Venezuela’s draft regulations for a new hydrocarbons law grant the Ministry of Hydrocarbons the authority to determine specific royalty and tax rates for private and foreign investors on a project-by-project basis. This approach departs from the statutory caps established by the law passed in January, which set a maximum royalty rate of 30% and a maximum integrated hydrocarbons tax of 15%.
Under the 63-page draft document, the Ministry will review each operating company’s business plan to determine the exact tax and royalty rates applicable to individual projects. This mechanism replaces the expectation that accompanying regulations would specify fixed rates below the statutory ceilings, instead placing near-complete authority in the hands of the Ministry to sign contracts and modify terms.
The framework, introduced under acting President Delcy Rodriguez, officially ends decades of state monopoly by allowing private companies to obtain licenses for heavy crude oil processing, refining, and international trading. These activities were previously reserved for state-owned Petroleos de Venezuela SA (PDVSA). The move is part of an effort to attract foreign capital and rebuild the economy following the reported removal of President Nicolas Maduro at the start of the year.

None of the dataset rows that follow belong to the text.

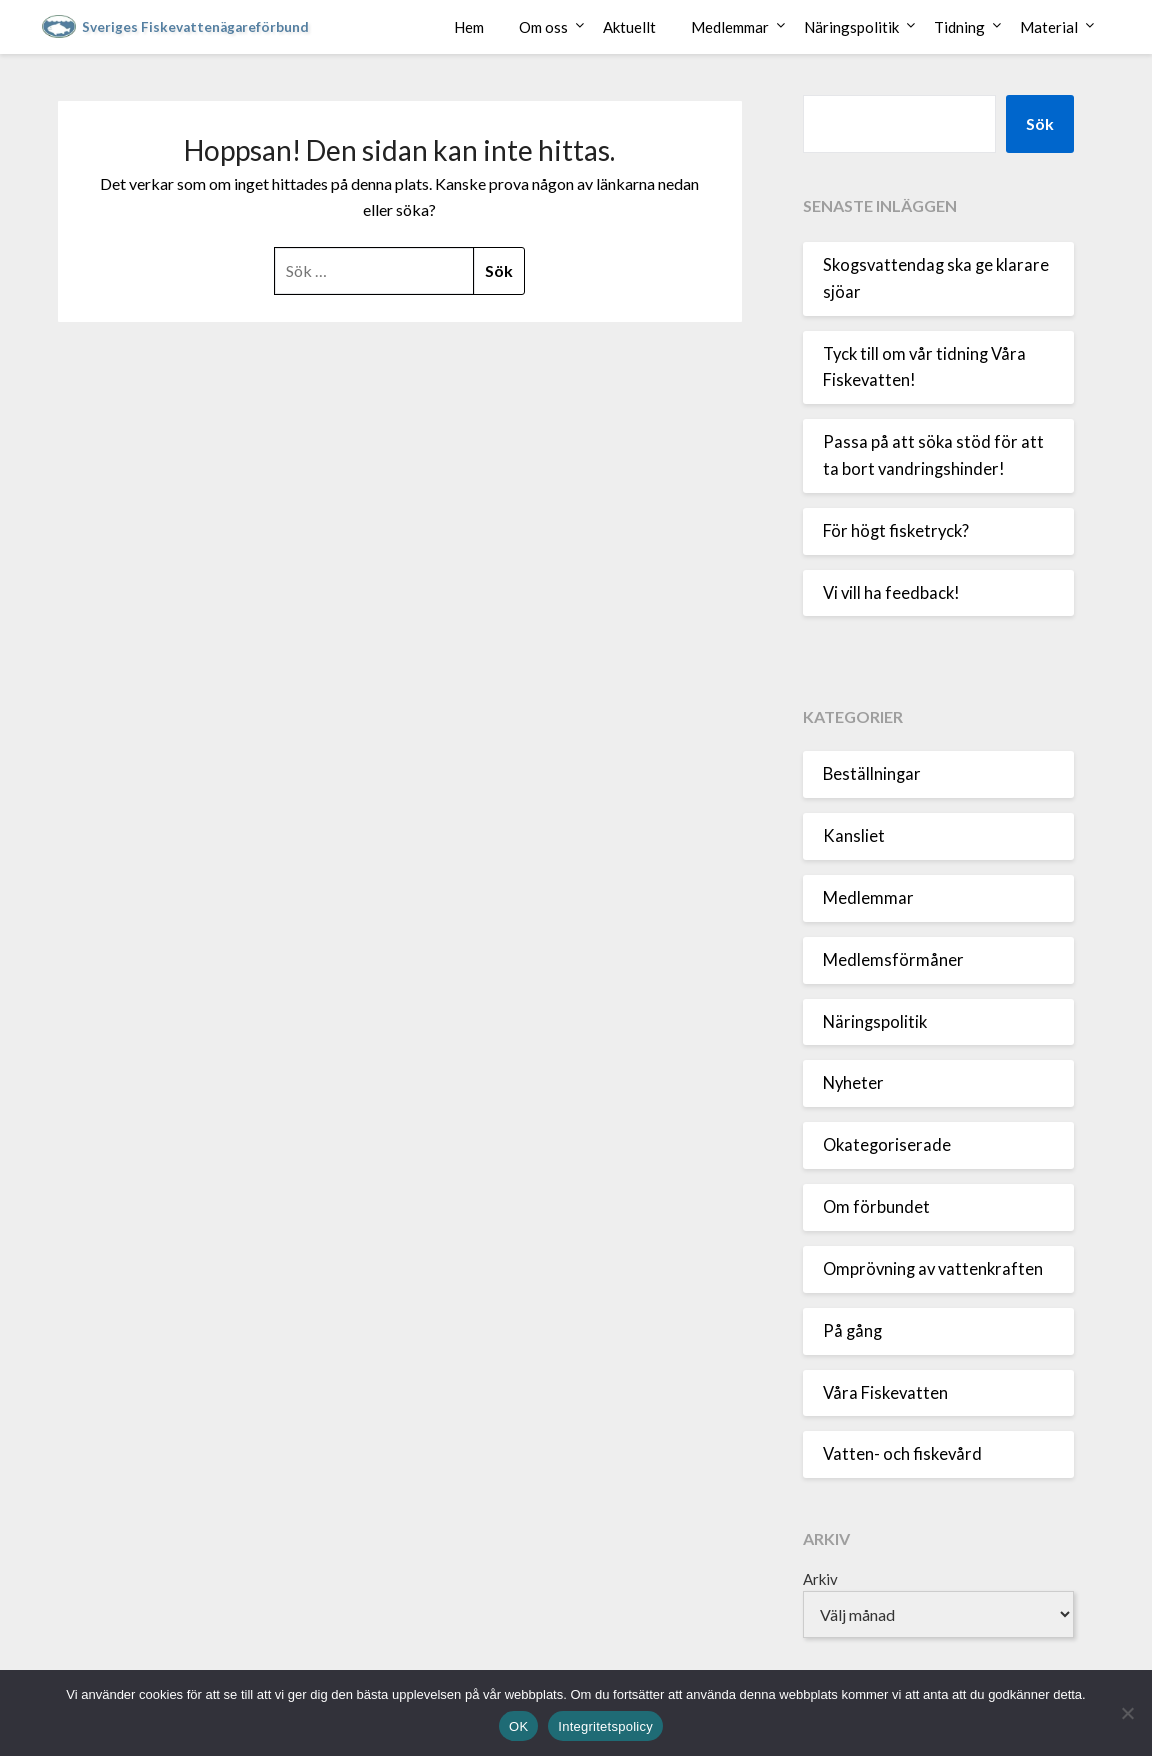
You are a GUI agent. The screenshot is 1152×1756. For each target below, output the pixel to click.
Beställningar (872, 774)
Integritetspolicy (605, 1726)
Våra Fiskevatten (885, 1393)
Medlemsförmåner (893, 960)
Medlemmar (730, 27)
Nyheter (853, 1083)
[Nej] (1127, 1713)
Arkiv (820, 1579)
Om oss (543, 27)
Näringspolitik (851, 27)
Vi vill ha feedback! (891, 593)
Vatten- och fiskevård (902, 1454)
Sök (1040, 123)
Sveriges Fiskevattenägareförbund (195, 27)
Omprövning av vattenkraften (933, 1269)
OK (518, 1726)
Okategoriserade (887, 1145)
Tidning (959, 27)
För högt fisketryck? (896, 531)
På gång (852, 1331)
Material (1049, 27)
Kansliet (854, 836)
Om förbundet (876, 1207)
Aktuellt (629, 27)
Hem (469, 27)
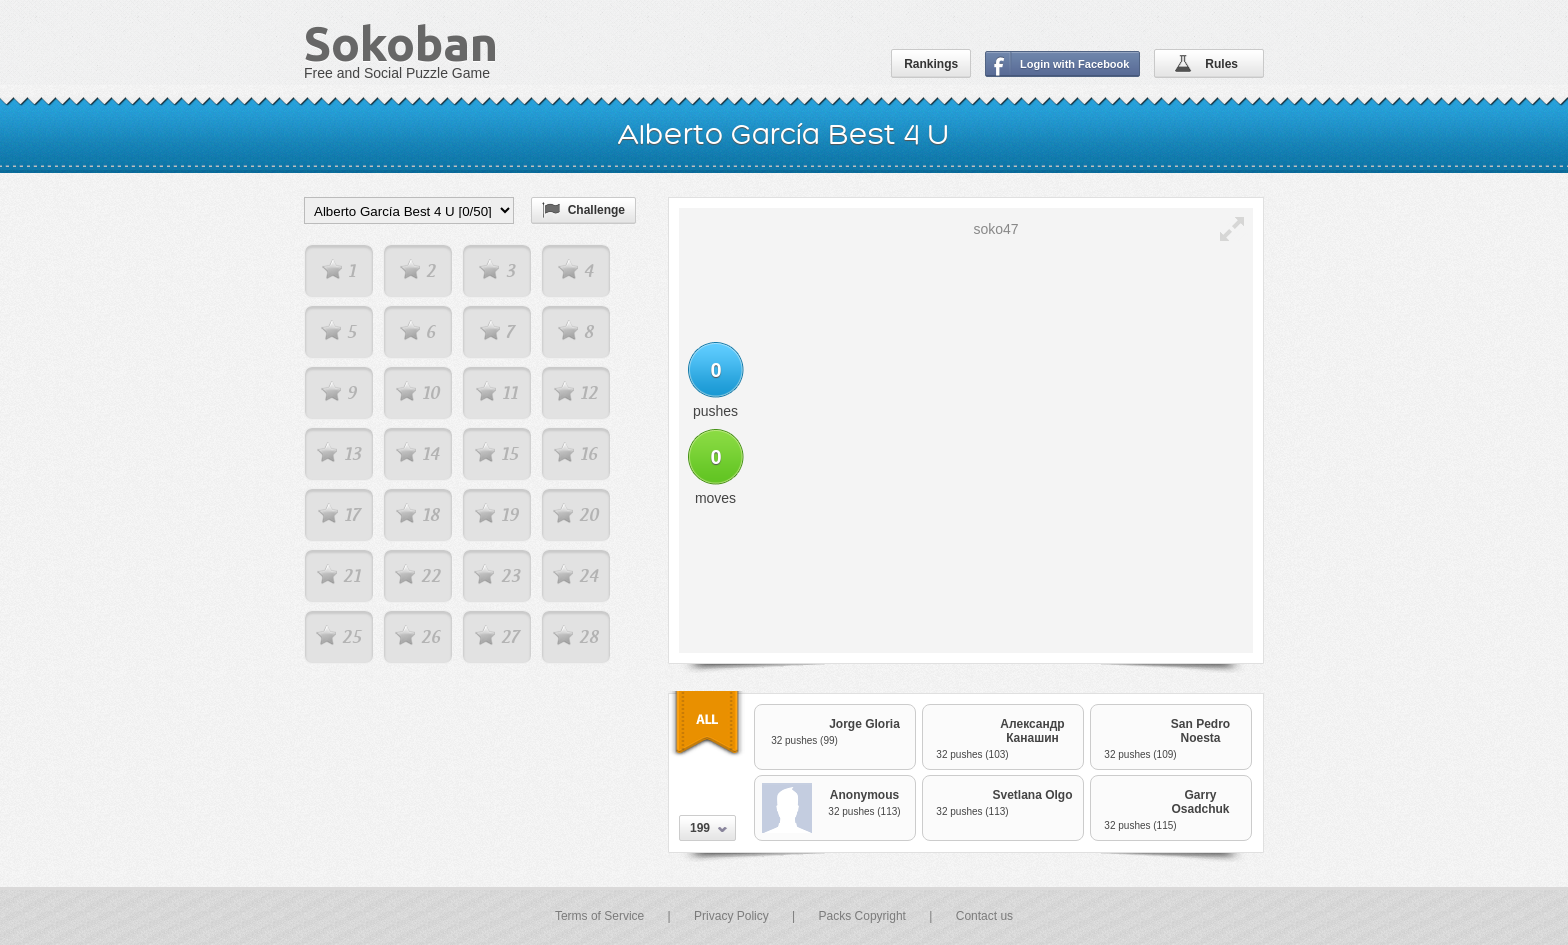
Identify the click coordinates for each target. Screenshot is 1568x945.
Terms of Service (599, 916)
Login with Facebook (1074, 64)
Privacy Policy (731, 916)
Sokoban (401, 43)
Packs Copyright (862, 916)
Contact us (984, 916)
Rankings (931, 64)
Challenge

Significant shifts in regulatory oversight accompany the new framework. The National Assembly no longer approves energy joint ventures; instead, the Ministry of Hydrocarbons holds the authority to do so. This centralisation of power has drawn criticism from oil experts and economists, who warn that the Ministry’s wide latitude may deter foreign investment due to concerns over unilateral changes to agreed terms.
The introduction of the integrated tax has raised skepticism regarding whether the government intends to significantly reduce the state's take, which has historically been one of the highest in Latin America. The draft regulation must still be published in the Official Gazette to take effect, leaving the precise fiscal landscape for potential investors undefined until that final step is completed.